Through hyperparameter tuning with Bayesian optimization, we were able to achieve better performance than otherwise possible with standard search methods. The example code presented in this post is easily adaptable to explore more computationally intensive tasks. We encourage you to try:

- Implementing more sophisticated DQN features to improve performance
- Tuning a greater number of hyperparameters
- Attempting more complicated games from the OpenAI Gym, such as Acrobot-v1 and LunarLander-v0. Our code currently supports games with a discrete action space and a 1-D array of continuous states for the observation space
- Tuning a DQN to maximize general performance in multiple environments

Let us know what you try!

(1) We use the version of the cart-pole problem as described by Barto, Sutton, and Anderson (warning: large PDF).

(2) For further insight into the Q-function, as well as reinforcement learning in general, check out this blog post from Nervana

(3) The environment does not need to be deterministic for Q-learning to work. The proof that Q-learning converges takes into account stochastic environments.

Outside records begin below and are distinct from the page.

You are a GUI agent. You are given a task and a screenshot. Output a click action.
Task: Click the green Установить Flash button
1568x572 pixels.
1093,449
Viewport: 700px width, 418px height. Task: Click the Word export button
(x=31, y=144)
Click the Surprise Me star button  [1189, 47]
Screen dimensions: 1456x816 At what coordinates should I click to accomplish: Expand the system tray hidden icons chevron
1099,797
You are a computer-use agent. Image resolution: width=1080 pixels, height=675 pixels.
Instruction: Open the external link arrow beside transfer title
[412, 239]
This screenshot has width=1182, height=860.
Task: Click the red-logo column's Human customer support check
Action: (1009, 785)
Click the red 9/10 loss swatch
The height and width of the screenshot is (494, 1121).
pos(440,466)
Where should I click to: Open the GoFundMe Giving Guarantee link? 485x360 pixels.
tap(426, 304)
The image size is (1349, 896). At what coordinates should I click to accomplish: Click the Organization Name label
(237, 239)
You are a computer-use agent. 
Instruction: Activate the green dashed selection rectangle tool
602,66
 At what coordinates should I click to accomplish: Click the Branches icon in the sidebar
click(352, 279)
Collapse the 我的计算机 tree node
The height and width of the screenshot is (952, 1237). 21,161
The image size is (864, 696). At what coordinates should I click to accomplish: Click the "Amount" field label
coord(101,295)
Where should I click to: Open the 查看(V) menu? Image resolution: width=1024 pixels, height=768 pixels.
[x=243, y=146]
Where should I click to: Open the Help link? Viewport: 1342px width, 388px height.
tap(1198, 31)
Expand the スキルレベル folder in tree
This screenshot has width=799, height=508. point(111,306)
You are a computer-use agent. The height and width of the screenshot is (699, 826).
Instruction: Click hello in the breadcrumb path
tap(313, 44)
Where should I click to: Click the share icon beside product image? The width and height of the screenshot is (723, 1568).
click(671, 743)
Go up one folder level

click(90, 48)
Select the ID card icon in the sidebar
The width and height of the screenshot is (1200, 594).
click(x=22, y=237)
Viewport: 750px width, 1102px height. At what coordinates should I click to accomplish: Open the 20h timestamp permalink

(4) DeepMind lists the hyperparameters used in their algorithm to train an agent to play Atari games

(5) The types and ranges of the hyperparameters used in this example:

**minibatch_size**: integer [10, 500]**epsilon_decay_steps**: integer [nn/10, nn] where nn is the number of episodes (for the cart-pole problem, this is set to 350)**hidden_multiplier**: integer [5, 100]**initial_weight_stddev**: double [0.01, 0.5]**initial_bias_stddev**: double [0.0, 0.5]**log(learning_rate)**: double [log(0.0001), log(1)]**discount_factor**: double [0.5, 0.9999]

(6) We used uniform random search and the vertices of the hypercube for grid search.